Indonesia masih menghadapi ketimpangan serius dalam produksi pangan strategis. Kebutuhan susu nasional mencapai lebih dari 4 juta ton per tahun, namun produksi dalam negeri baru mampu memenuhi sekitar seperempatnya. Kondisi serupa terjadi pada daging sapi.
Masuknya Prancis sebagai mitra baru memberikan keuntungan strategis bagi Indonesia. Selain diversifikasi sumber impor agar tidak bergantung pada negara tertentu, kerja sama ini juga membuka peluang transfer teknologi peternakan modern.
Dalam jangka panjang, hal ini penting untuk memperkuat program ketahanan pangan nasional, termasuk mendukung program makan bergizi dan peningkatan kualitas sumber daya manusia Indonesia.
Dengan demikian, hubungan Indonesia-Prancis bukan hanya transaksi ekonomi jangka pendek, melainkan pembangunan arsitektur perdagangan strategis yang saling menguntungkan.
Diplomasi Dagang Berbasis Kedaulatan
Jika dihitung secara ekonomi, potensi surplus perdagangan dari ekspor CPO dan feronikel jauh melampaui nilai impor pangan dari Prancis. Nilainya bahkan dapat mencapai ratusan juta hingga miliaran dolar AS per tahun.
Namun sesungguhnya nilai terbesar dari kunjungan Presiden Prabowo ke Prancis bukan hanya angka surplus perdagangan semata.
Nilai terbesar dari langkah ini adalah perubahan posisi Indonesia dalam peta perdagangan global.
Indonesia mulai bergerak dari sekadar negara pengekspor bahan mentah menjadi negara yang aktif membangun pengaruh pasar, memperjuangkan kepentingan nasional melalui diplomasi ekonomi, serta memanfaatkan kekayaan alam untuk memperkuat posisi geopolitik bangsa.
Pembentukan PT Danantara Sumberdaya Indonesia menjadi bagian penting dari strategi tersebut. Negara tidak lagi hanya menjadi regulator pasif, tetapi mulai hadir sebagai instrumen pengelola sumber daya nasional secara terarah dan strategis.
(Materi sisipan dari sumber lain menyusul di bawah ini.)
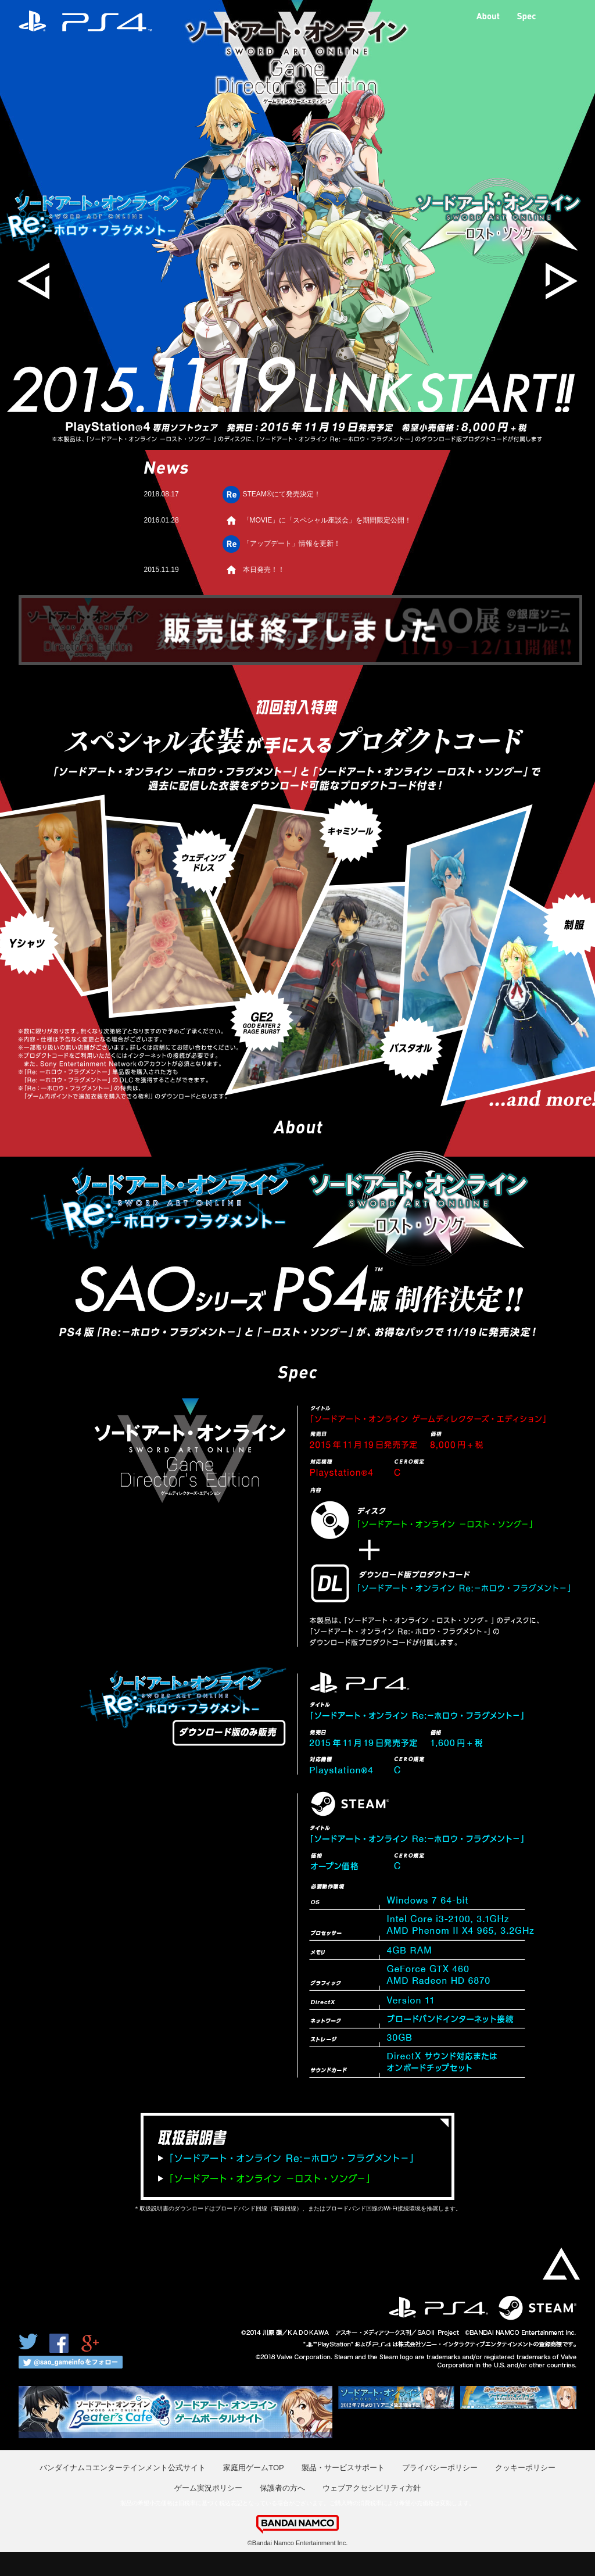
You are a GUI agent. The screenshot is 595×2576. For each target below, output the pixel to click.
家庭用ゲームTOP (253, 2467)
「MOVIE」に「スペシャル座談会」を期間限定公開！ (327, 520)
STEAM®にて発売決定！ (282, 494)
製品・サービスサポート (343, 2467)
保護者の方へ (282, 2488)
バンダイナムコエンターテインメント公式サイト (123, 2467)
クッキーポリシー (525, 2467)
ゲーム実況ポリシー (208, 2488)
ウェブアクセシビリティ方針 (371, 2488)
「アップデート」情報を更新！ (291, 543)
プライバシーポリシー (440, 2467)
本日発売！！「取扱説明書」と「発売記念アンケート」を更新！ (323, 575)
Kunjungan ke Prancis menunjukkan bahwa pemerintahan Presiden Prabowo sedang mencoba membangun model baru diplomasi ekonomi Indonesia: diplomasi yang tidak hanya berbicara soal hubungan baik antarnegara, tetapi juga tentang penguasaan rantai pasok global, pembukaan akses pasar, dan penguatan kedaulatan ekonomi nasional.
Kesimpulan
Kunjungan Presiden Prabowo Subianto ke Prancis adalah langkah strategis yang harus dipahami dalam perspektif jangka panjang.
Ini bukan sekadar perjalanan diplomatik biasa, melainkan upaya membuka jalur perdagangan baru menuju Uni Eropa, memperkuat posisi ekspor nasional, mengurangi ketergantungan pasar tunggal, serta memperluas pengaruh ekonomi Indonesia di tengah persaingan global yang semakin keras.
Sawit dan feronikel bukan lagi sekadar komoditas ekspor. Di tangan strategi yang tepat, keduanya dapat menjadi instrumen kekuatan nasional untuk memperkuat posisi Indonesia di panggung dunia.
Di bawah kepemimpinan Presiden Prabowo, Indonesia tampaknya mulai bergerak menuju model pembangunan yang lebih berani memanfaatkan kekayaan alam bukan hanya untuk dijual, tetapi untuk dijadikan alat membangun kedaulatan ekonomi bangsa.
Dan Prancis, dalam konteks ini, bukan hanya mitra dagang. Ia adalah pintu masuk Indonesia menuju pasar paling strategis di dunia.(tim redaksi)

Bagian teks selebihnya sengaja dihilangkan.